▶ Brief
Copy all of the rows below, switching "At what coordinates should I click to accomplish" to "Where should I tap to accomplish" everywhere it appears and leaving everything else unchanged.

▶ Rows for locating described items
-- start --
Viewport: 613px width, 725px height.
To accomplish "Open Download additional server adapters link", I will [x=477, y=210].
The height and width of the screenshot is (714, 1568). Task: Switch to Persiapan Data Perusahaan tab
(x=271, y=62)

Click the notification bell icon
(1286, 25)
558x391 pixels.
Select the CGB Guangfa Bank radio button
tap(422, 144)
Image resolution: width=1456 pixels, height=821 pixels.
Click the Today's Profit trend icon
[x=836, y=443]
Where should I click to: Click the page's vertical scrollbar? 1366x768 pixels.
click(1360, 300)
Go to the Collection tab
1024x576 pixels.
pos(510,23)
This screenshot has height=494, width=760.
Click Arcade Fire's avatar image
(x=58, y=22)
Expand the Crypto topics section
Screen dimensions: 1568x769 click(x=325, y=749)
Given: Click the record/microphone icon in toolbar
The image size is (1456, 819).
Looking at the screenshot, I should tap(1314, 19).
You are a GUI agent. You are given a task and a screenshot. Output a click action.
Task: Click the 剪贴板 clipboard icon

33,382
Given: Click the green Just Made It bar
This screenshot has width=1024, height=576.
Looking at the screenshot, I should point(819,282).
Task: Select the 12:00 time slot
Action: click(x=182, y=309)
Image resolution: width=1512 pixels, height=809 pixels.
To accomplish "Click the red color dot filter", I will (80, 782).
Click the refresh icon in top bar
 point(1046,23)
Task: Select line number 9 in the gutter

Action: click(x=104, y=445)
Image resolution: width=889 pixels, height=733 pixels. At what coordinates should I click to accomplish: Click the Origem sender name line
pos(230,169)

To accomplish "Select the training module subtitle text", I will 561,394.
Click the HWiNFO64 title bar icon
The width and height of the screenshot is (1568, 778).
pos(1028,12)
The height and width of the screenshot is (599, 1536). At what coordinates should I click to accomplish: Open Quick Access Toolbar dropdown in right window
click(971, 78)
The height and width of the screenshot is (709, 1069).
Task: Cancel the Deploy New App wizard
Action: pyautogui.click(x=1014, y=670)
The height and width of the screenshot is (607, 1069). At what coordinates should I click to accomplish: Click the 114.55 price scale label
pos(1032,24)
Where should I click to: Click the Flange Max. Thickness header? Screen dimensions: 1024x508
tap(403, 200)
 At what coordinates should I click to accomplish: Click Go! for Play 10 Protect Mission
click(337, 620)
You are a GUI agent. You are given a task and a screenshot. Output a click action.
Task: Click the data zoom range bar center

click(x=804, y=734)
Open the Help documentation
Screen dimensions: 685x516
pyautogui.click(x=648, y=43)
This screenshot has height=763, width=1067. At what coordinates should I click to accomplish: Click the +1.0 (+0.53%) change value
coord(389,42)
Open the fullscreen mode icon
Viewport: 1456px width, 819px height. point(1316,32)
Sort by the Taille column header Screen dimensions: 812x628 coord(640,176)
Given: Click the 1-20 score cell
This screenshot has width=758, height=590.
-- end --
▶ Reply
Viewport: 613px width, 725px height.
To accomplish "Open Download additional server adapters link", I will [x=477, y=210].
The height and width of the screenshot is (714, 1568). Task: Switch to Persiapan Data Perusahaan tab
(x=271, y=62)

Click the notification bell icon
(1286, 25)
558x391 pixels.
Select the CGB Guangfa Bank radio button
tap(422, 144)
Image resolution: width=1456 pixels, height=821 pixels.
Click the Today's Profit trend icon
[x=836, y=443]
Where should I click to: Click the page's vertical scrollbar? 1366x768 pixels.
click(1360, 300)
Go to the Collection tab
1024x576 pixels.
pos(510,23)
This screenshot has height=494, width=760.
Click Arcade Fire's avatar image
(x=58, y=22)
Expand the Crypto topics section
Screen dimensions: 1568x769 click(x=325, y=749)
Given: Click the record/microphone icon in toolbar
The image size is (1456, 819).
Looking at the screenshot, I should tap(1314, 19).
You are a GUI agent. You are given a task and a screenshot. Output a click action.
Task: Click the 剪贴板 clipboard icon

33,382
Given: Click the green Just Made It bar
This screenshot has width=1024, height=576.
Looking at the screenshot, I should point(819,282).
Task: Select the 12:00 time slot
Action: click(x=182, y=309)
Image resolution: width=1512 pixels, height=809 pixels.
To accomplish "Click the red color dot filter", I will (80, 782).
Click the refresh icon in top bar
 point(1046,23)
Task: Select line number 9 in the gutter

Action: click(x=104, y=445)
Image resolution: width=889 pixels, height=733 pixels. Where should I tap to accomplish: Click the Origem sender name line
pos(230,169)

To accomplish "Select the training module subtitle text", I will 561,394.
Click the HWiNFO64 title bar icon
The width and height of the screenshot is (1568, 778).
pos(1028,12)
The height and width of the screenshot is (599, 1536). Where should I tap to accomplish: Open Quick Access Toolbar dropdown in right window
click(971, 78)
The height and width of the screenshot is (709, 1069).
Task: Cancel the Deploy New App wizard
Action: pyautogui.click(x=1014, y=670)
The height and width of the screenshot is (607, 1069). Where should I tap to accomplish: Click the 114.55 price scale label
pos(1032,24)
Where should I click to: Click the Flange Max. Thickness header? Screen dimensions: 1024x508
tap(403, 200)
 Where should I tap to accomplish: Click Go! for Play 10 Protect Mission
click(337, 620)
You are a GUI agent. You are given a task and a screenshot. Output a click action.
Task: Click the data zoom range bar center

click(x=804, y=734)
Open the Help documentation
Screen dimensions: 685x516
pyautogui.click(x=648, y=43)
This screenshot has height=763, width=1067. Where should I tap to accomplish: Click the +1.0 (+0.53%) change value
coord(389,42)
Open the fullscreen mode icon
Viewport: 1456px width, 819px height. point(1316,32)
Sort by the Taille column header Screen dimensions: 812x628 coord(640,176)
Given: Click the 1-20 score cell
This screenshot has width=758, height=590.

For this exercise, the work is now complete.